Tech & Net News on technology and the Internet from The Times and Sunday Times:

"He is looking forward to a near-paperless world where we won’t want magazines, students won’t need textbooks, and paper forms will be redundant. It is a vision we have been told about before — the paperless office was supposed to have been the norm by now — but Gates is adamant that we are nearing a turning point."

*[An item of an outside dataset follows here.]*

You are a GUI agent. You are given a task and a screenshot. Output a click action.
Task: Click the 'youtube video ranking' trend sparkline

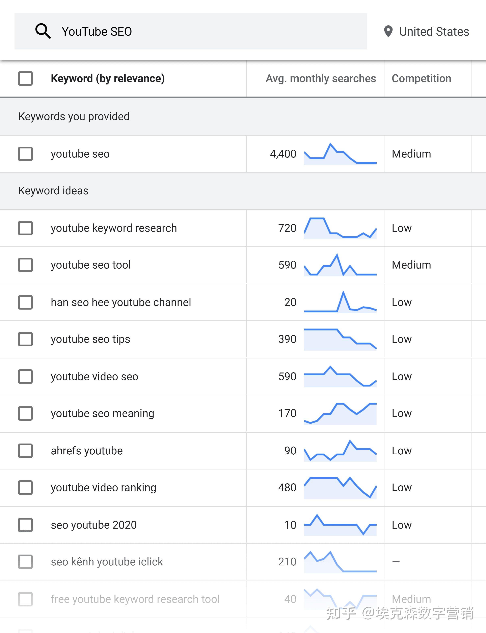(x=340, y=488)
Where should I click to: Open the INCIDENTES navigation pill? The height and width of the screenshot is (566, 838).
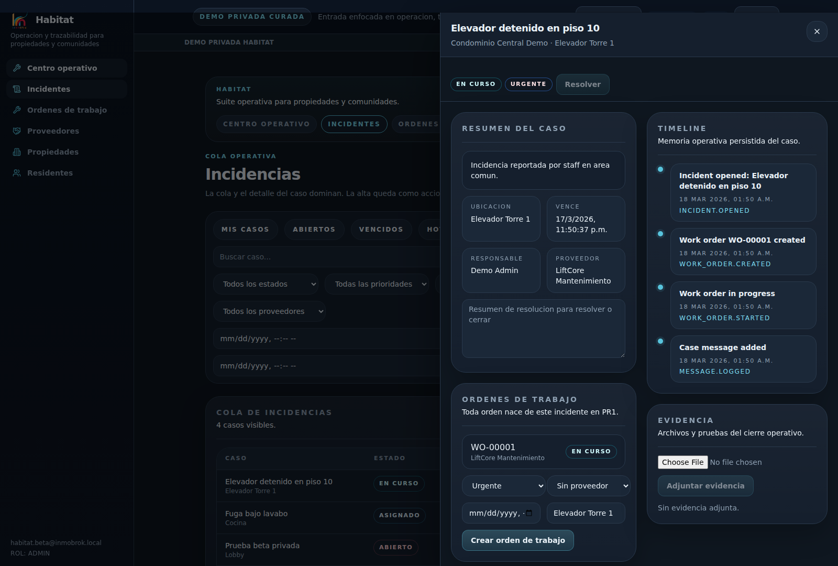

Well, I guess that will make a nice challenge for Mr. Gates. I have waited forever to dispense with paper. I really thought we were going to do it, silly me. Instead we have used more and more and more. Hard copies are essential. Technology is not stable , easily currupted and too quickly stuffed up. You have back ups of the back ups of the back ups, the network, stand alone, laptop and then the other computer. You have a flash disk copy, a CD copy , a hard drive copy and then , the all essential paper copy. Putting your faith in digital data is a big ask. Files bugger up, go missing, won't open. I can see how stuffed the world will become when we are totally digital. Reading a magazine on a computer is not the same experience. As, for encyclopedias, I find my print copies are still better at orientating me to any subject. The electronic stuff either doesn't materialise in a search, or it's biased or it's too brief. Going digital was the worst thing encyclopedias did because it deprived us of facts. Now you get 10 different versions of the same thing, but who cares, why spoil a good story with the truth. But...if anyone can get this together in a viable fashion , it will be Mr. Gates because he broke the ground and market before. He does seem to have the overall vision,as such. We'll see. I have been desperate to keep my trees in the soil. We need them.